_Problem:_ Could you reproduce all the entries under this sentence exactly, leaving the images aside?

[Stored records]
------------------------------

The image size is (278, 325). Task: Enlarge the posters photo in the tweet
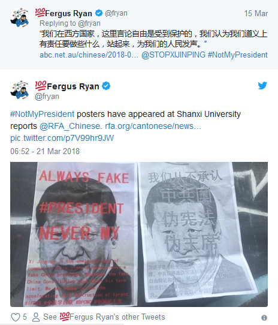point(139,234)
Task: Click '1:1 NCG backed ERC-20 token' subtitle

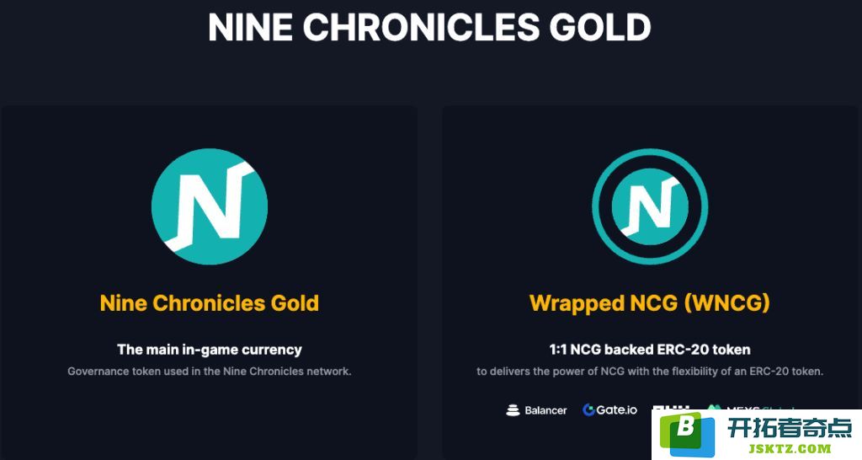Action: pyautogui.click(x=650, y=350)
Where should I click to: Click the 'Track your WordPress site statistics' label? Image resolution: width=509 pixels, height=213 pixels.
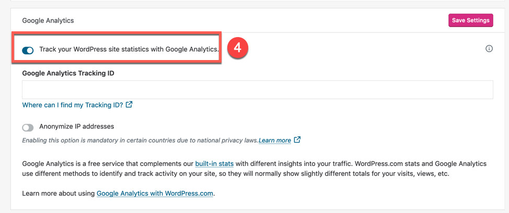[129, 50]
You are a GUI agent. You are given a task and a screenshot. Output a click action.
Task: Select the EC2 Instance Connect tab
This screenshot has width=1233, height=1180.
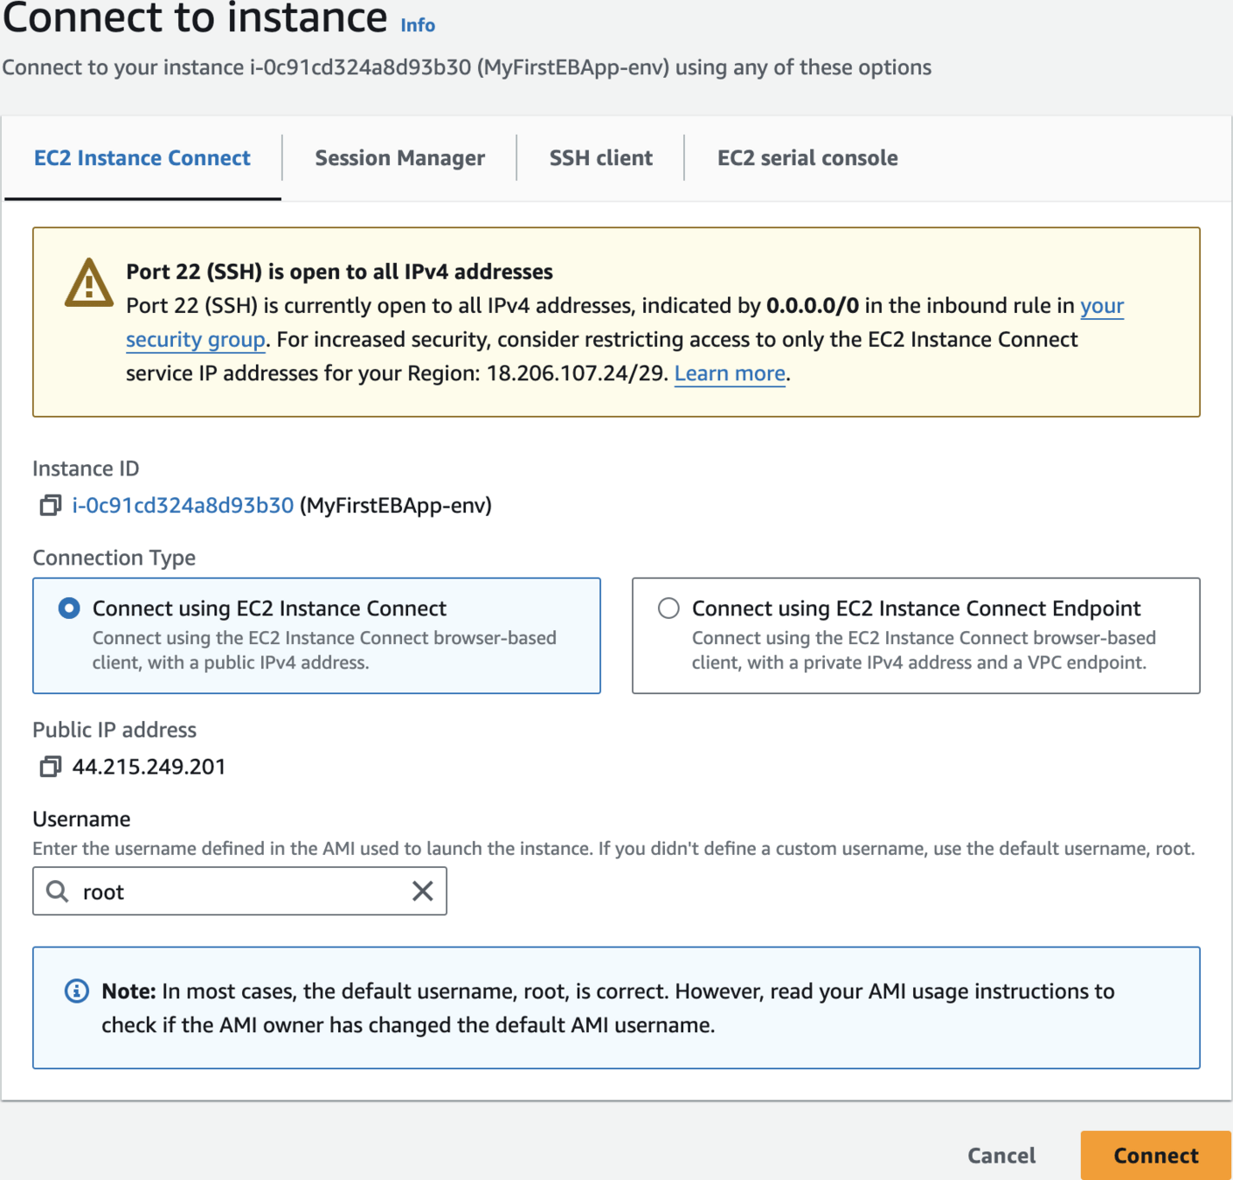point(142,158)
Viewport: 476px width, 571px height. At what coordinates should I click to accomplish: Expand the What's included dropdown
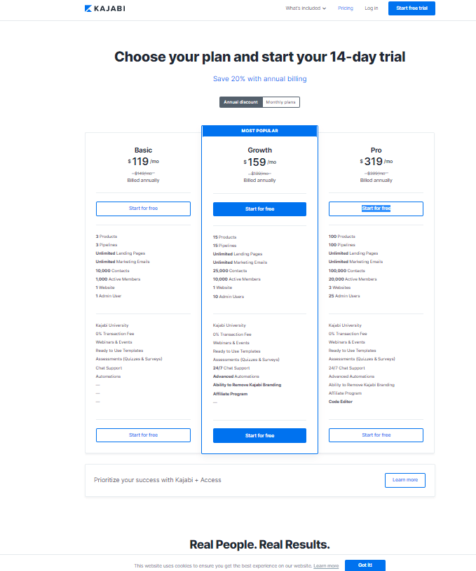point(306,8)
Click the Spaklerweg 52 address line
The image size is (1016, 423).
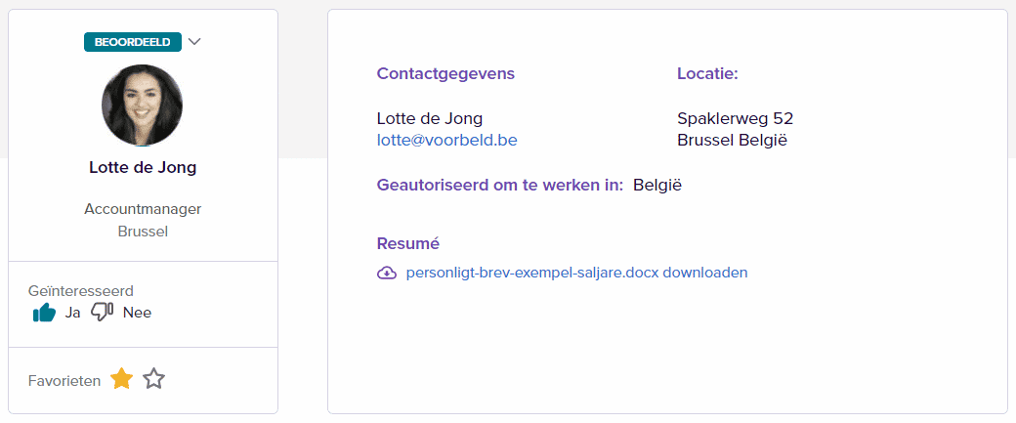[735, 118]
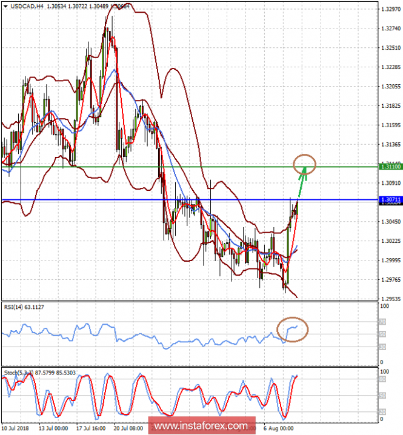Click the Stochastic 80 level on scale
403x435 pixels.
click(383, 380)
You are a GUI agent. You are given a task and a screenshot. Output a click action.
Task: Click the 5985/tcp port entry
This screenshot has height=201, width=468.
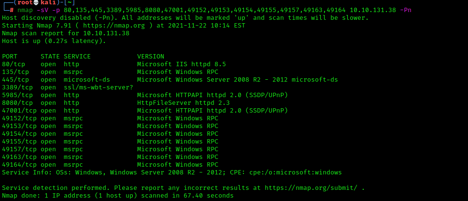17,95
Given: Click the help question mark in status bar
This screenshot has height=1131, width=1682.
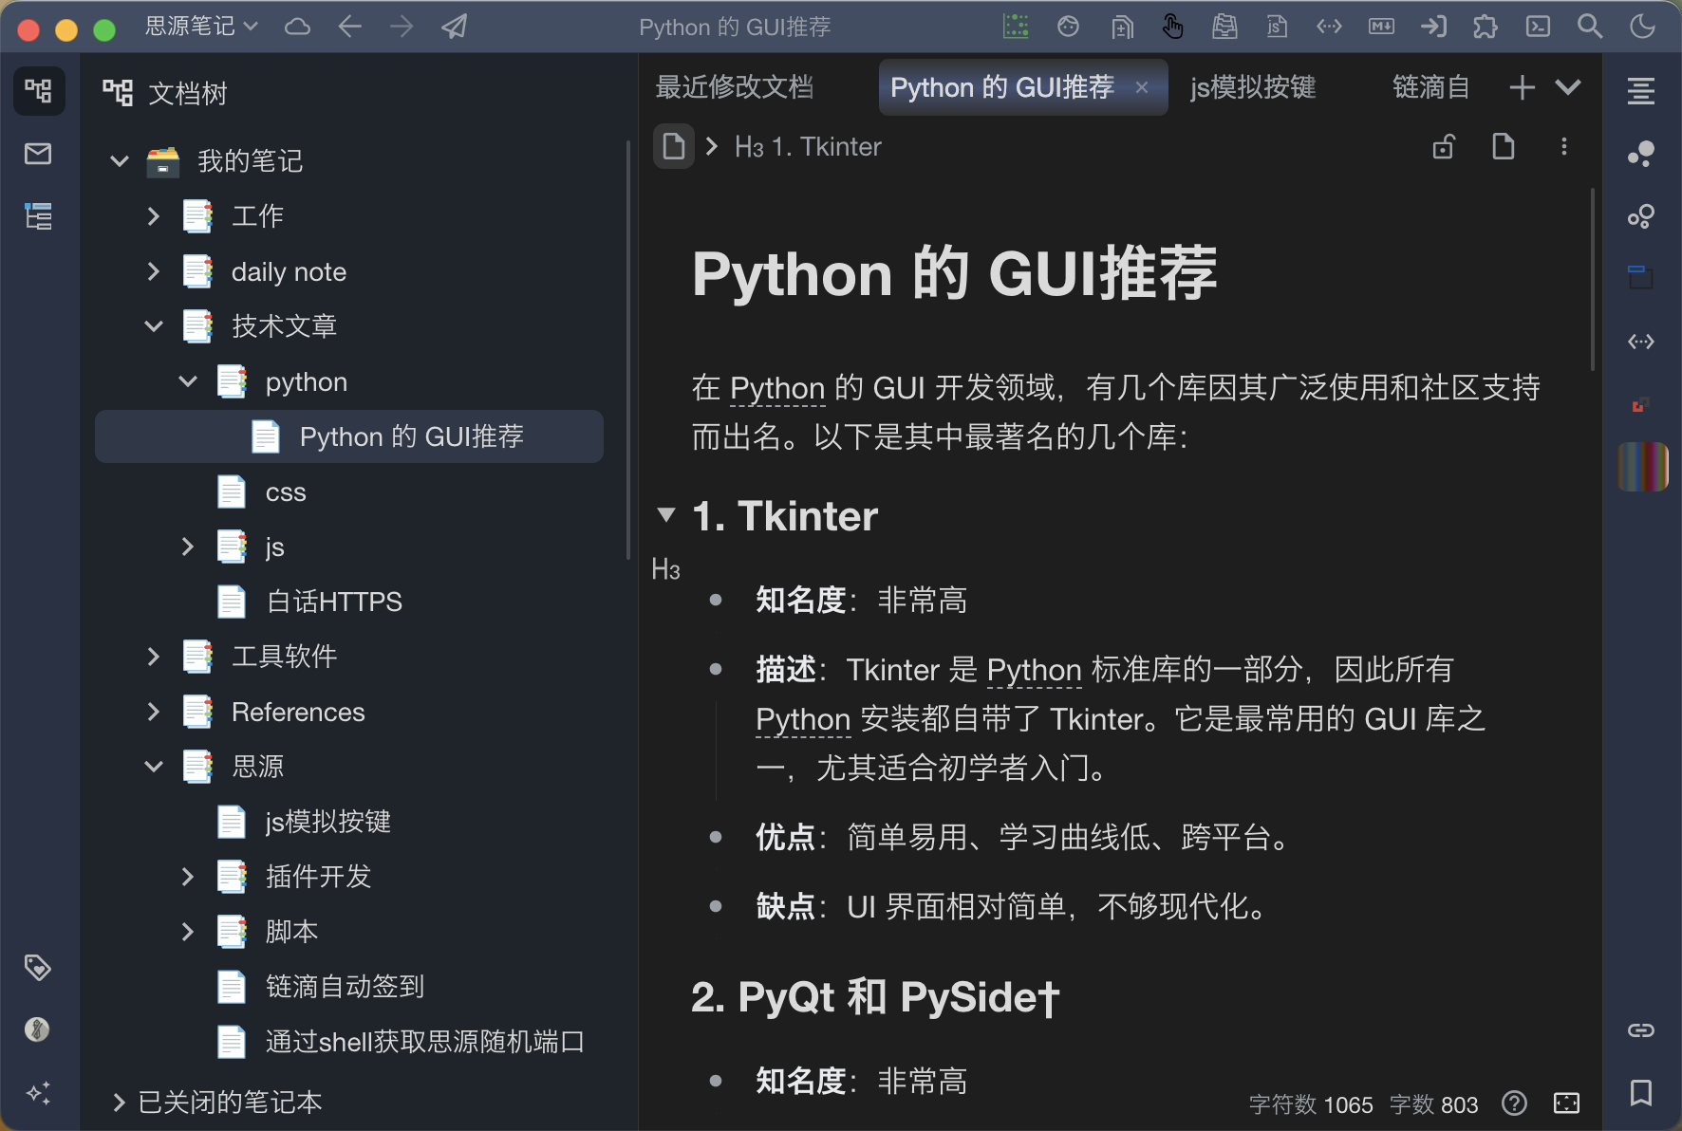Looking at the screenshot, I should pos(1515,1103).
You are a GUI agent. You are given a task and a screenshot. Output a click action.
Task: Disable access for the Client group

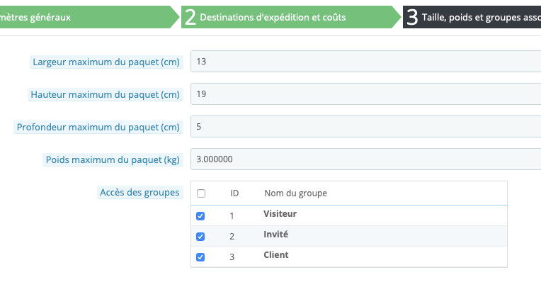(x=200, y=257)
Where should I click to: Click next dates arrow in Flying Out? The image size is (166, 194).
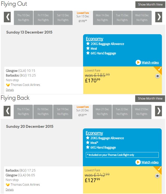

------------------------------

_Exercise solution:_
The image size is (278, 325). Task: Enlarge the posters photo in the tweet
point(139,234)
Task: Click '1:1 NCG backed ERC-20 token' subtitle

Action: pyautogui.click(x=650, y=350)
Where should I click to: Click the 'Track your WordPress site statistics' label? Image resolution: width=509 pixels, height=213 pixels.
[129, 50]
You are a GUI agent. You are given a task and a screenshot. Output a click action.
Task: Select the EC2 Instance Connect tab
This screenshot has width=1233, height=1180.
point(142,158)
Viewport: 476px width, 571px height. At what coordinates should I click to accomplish: Expand the What's included dropdown
point(306,8)
Click the Spaklerweg 52 address line
The image size is (1016, 423).
[735, 118]
Click the Stochastic 80 level on scale
403x435 pixels.
click(383, 380)
You are a GUI agent. You are given a task and a screenshot. Output a click action.
Task: Click the 5985/tcp port entry
This screenshot has height=201, width=468.
17,95
Given: Click the help question mark in status bar
This screenshot has height=1131, width=1682.
Looking at the screenshot, I should pos(1515,1103).
You are a GUI agent. You are given a task and a screenshot. Output a click action.
Task: Disable access for the Client group

(x=200, y=257)
Where should I click to: Click next dates arrow in Flying Out? The image size is (166, 194).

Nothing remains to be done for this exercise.